### THE TASK
Reproduce each of the following items without any changes.

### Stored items

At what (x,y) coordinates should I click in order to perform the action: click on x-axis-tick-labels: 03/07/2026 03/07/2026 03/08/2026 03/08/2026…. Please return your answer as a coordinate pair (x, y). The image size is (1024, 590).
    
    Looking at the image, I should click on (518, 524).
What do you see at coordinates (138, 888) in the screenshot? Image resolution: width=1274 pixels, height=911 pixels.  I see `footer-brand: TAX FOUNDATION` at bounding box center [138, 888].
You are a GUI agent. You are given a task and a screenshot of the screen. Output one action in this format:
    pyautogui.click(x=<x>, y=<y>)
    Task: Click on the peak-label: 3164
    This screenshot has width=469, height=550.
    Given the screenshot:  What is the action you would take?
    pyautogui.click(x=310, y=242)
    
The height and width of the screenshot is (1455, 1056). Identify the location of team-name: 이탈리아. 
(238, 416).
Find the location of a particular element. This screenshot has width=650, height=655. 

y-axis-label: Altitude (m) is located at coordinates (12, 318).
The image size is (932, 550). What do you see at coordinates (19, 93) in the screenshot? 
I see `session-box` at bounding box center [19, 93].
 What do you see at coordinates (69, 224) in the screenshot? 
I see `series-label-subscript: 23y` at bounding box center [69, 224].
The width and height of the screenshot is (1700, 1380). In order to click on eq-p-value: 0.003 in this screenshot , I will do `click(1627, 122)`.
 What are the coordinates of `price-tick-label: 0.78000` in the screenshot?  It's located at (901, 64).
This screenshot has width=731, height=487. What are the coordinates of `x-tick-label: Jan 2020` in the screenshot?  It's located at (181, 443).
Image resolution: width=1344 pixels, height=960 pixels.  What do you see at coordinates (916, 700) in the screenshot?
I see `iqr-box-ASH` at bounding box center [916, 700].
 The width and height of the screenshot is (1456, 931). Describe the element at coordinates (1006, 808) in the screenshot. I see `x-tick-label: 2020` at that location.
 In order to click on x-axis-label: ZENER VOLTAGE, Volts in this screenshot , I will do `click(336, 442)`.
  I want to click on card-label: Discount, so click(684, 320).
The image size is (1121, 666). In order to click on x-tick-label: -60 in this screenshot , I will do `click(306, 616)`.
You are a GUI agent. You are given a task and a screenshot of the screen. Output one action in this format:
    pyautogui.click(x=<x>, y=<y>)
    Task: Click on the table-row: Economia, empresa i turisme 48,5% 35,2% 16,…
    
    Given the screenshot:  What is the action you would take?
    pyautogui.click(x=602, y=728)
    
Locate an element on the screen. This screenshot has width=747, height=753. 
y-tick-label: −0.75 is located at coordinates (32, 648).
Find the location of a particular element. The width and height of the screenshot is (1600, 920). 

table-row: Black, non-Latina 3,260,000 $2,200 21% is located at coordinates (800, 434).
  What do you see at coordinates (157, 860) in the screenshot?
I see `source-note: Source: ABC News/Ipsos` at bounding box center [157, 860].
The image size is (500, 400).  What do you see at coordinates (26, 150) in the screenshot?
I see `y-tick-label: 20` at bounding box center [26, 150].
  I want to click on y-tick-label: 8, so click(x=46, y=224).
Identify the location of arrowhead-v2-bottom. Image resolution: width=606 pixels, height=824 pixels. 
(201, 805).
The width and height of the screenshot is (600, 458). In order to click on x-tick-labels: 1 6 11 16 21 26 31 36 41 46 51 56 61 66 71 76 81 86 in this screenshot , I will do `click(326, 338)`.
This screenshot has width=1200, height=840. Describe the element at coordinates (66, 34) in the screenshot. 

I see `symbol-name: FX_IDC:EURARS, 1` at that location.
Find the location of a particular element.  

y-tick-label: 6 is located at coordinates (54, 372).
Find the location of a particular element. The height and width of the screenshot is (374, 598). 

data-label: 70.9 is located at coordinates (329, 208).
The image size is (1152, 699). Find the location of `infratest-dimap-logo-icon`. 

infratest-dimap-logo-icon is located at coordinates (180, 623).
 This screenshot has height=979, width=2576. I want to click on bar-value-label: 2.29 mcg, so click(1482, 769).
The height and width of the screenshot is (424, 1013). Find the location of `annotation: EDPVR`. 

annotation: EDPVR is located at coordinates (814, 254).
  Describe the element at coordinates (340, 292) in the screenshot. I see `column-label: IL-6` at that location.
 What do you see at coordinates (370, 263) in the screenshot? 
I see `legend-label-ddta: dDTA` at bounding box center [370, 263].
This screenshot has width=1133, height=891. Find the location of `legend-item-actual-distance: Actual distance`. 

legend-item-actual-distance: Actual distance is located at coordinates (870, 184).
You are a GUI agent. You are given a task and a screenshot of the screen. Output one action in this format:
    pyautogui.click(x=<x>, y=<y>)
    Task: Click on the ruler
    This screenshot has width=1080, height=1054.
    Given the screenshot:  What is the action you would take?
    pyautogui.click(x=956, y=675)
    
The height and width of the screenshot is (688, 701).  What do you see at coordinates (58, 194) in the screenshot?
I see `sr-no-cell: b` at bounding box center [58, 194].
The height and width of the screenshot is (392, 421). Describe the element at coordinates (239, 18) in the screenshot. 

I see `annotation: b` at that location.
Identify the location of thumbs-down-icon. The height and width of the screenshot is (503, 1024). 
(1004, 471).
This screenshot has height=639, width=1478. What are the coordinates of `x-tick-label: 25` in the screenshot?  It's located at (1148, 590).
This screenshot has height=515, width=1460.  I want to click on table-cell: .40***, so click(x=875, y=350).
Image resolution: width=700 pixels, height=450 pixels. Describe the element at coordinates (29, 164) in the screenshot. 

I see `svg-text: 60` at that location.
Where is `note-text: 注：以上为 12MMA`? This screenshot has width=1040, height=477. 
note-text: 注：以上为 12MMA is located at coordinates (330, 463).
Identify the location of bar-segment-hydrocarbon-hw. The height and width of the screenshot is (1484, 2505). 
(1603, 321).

### SOLUTION TO THE PROBLEM
At what (x,y) coordinates should I click in order to perform the action: click on x-axis-tick-labels: 03/07/2026 03/07/2026 03/08/2026 03/08/2026…. Please return your answer as a coordinate pair (x, y). The image size is (1024, 590).
    
    Looking at the image, I should click on (518, 524).
What do you see at coordinates (138, 888) in the screenshot? Image resolution: width=1274 pixels, height=911 pixels.  I see `footer-brand: TAX FOUNDATION` at bounding box center [138, 888].
You are a GUI agent. You are given a task and a screenshot of the screen. Output one action in this format:
    pyautogui.click(x=<x>, y=<y>)
    Task: Click on the peak-label: 3164
    This screenshot has width=469, height=550.
    Given the screenshot:  What is the action you would take?
    pyautogui.click(x=310, y=242)
    
The height and width of the screenshot is (1455, 1056). Identify the location of team-name: 이탈리아. 
(238, 416).
Find the location of a particular element. This screenshot has width=650, height=655. 

y-axis-label: Altitude (m) is located at coordinates (12, 318).
The image size is (932, 550). What do you see at coordinates (19, 93) in the screenshot? 
I see `session-box` at bounding box center [19, 93].
 What do you see at coordinates (69, 224) in the screenshot? 
I see `series-label-subscript: 23y` at bounding box center [69, 224].
The width and height of the screenshot is (1700, 1380). In order to click on eq-p-value: 0.003 in this screenshot , I will do `click(1627, 122)`.
 What are the coordinates of `price-tick-label: 0.78000` in the screenshot?  It's located at (901, 64).
This screenshot has width=731, height=487. What are the coordinates of `x-tick-label: Jan 2020` in the screenshot?  It's located at (181, 443).
Image resolution: width=1344 pixels, height=960 pixels.  What do you see at coordinates (916, 700) in the screenshot?
I see `iqr-box-ASH` at bounding box center [916, 700].
 The width and height of the screenshot is (1456, 931). Describe the element at coordinates (1006, 808) in the screenshot. I see `x-tick-label: 2020` at that location.
 In order to click on x-axis-label: ZENER VOLTAGE, Volts in this screenshot , I will do `click(336, 442)`.
  I want to click on card-label: Discount, so click(684, 320).
The image size is (1121, 666). In order to click on x-tick-label: -60 in this screenshot , I will do `click(306, 616)`.
You are a GUI agent. You are given a task and a screenshot of the screen. Output one action in this format:
    pyautogui.click(x=<x>, y=<y>)
    Task: Click on the table-row: Economia, empresa i turisme 48,5% 35,2% 16,…
    
    Given the screenshot:  What is the action you would take?
    pyautogui.click(x=602, y=728)
    
Locate an element on the screen. This screenshot has width=747, height=753. 
y-tick-label: −0.75 is located at coordinates (32, 648).
Find the location of a particular element. The width and height of the screenshot is (1600, 920). 

table-row: Black, non-Latina 3,260,000 $2,200 21% is located at coordinates (800, 434).
  What do you see at coordinates (157, 860) in the screenshot?
I see `source-note: Source: ABC News/Ipsos` at bounding box center [157, 860].
The image size is (500, 400).  What do you see at coordinates (26, 150) in the screenshot?
I see `y-tick-label: 20` at bounding box center [26, 150].
  I want to click on y-tick-label: 8, so click(x=46, y=224).
Identify the location of arrowhead-v2-bottom. Image resolution: width=606 pixels, height=824 pixels. 
(201, 805).
The width and height of the screenshot is (600, 458). In order to click on x-tick-labels: 1 6 11 16 21 26 31 36 41 46 51 56 61 66 71 76 81 86 in this screenshot , I will do `click(326, 338)`.
This screenshot has width=1200, height=840. Describe the element at coordinates (66, 34) in the screenshot. 

I see `symbol-name: FX_IDC:EURARS, 1` at that location.
Find the location of a particular element.  

y-tick-label: 6 is located at coordinates (54, 372).
Find the location of a particular element. The height and width of the screenshot is (374, 598). 

data-label: 70.9 is located at coordinates (329, 208).
The image size is (1152, 699). Find the location of `infratest-dimap-logo-icon`. 

infratest-dimap-logo-icon is located at coordinates (180, 623).
 This screenshot has height=979, width=2576. I want to click on bar-value-label: 2.29 mcg, so click(1482, 769).
The height and width of the screenshot is (424, 1013). Find the location of `annotation: EDPVR`. 

annotation: EDPVR is located at coordinates (814, 254).
  Describe the element at coordinates (340, 292) in the screenshot. I see `column-label: IL-6` at that location.
 What do you see at coordinates (370, 263) in the screenshot? 
I see `legend-label-ddta: dDTA` at bounding box center [370, 263].
This screenshot has width=1133, height=891. Find the location of `legend-item-actual-distance: Actual distance`. 

legend-item-actual-distance: Actual distance is located at coordinates (870, 184).
You are a GUI agent. You are given a task and a screenshot of the screen. Output one action in this format:
    pyautogui.click(x=<x>, y=<y>)
    Task: Click on the ruler
    This screenshot has width=1080, height=1054.
    Given the screenshot:  What is the action you would take?
    pyautogui.click(x=956, y=675)
    
The height and width of the screenshot is (688, 701).  What do you see at coordinates (58, 194) in the screenshot?
I see `sr-no-cell: b` at bounding box center [58, 194].
The height and width of the screenshot is (392, 421). Describe the element at coordinates (239, 18) in the screenshot. 

I see `annotation: b` at that location.
Identify the location of thumbs-down-icon. The height and width of the screenshot is (503, 1024). 
(1004, 471).
This screenshot has height=639, width=1478. What are the coordinates of `x-tick-label: 25` in the screenshot?  It's located at (1148, 590).
This screenshot has height=515, width=1460.  I want to click on table-cell: .40***, so click(x=875, y=350).
Image resolution: width=700 pixels, height=450 pixels. Describe the element at coordinates (29, 164) in the screenshot. 

I see `svg-text: 60` at that location.
Where is `note-text: 注：以上为 12MMA`? This screenshot has width=1040, height=477. 
note-text: 注：以上为 12MMA is located at coordinates (330, 463).
Identify the location of bar-segment-hydrocarbon-hw. The height and width of the screenshot is (1484, 2505). 
(1603, 321).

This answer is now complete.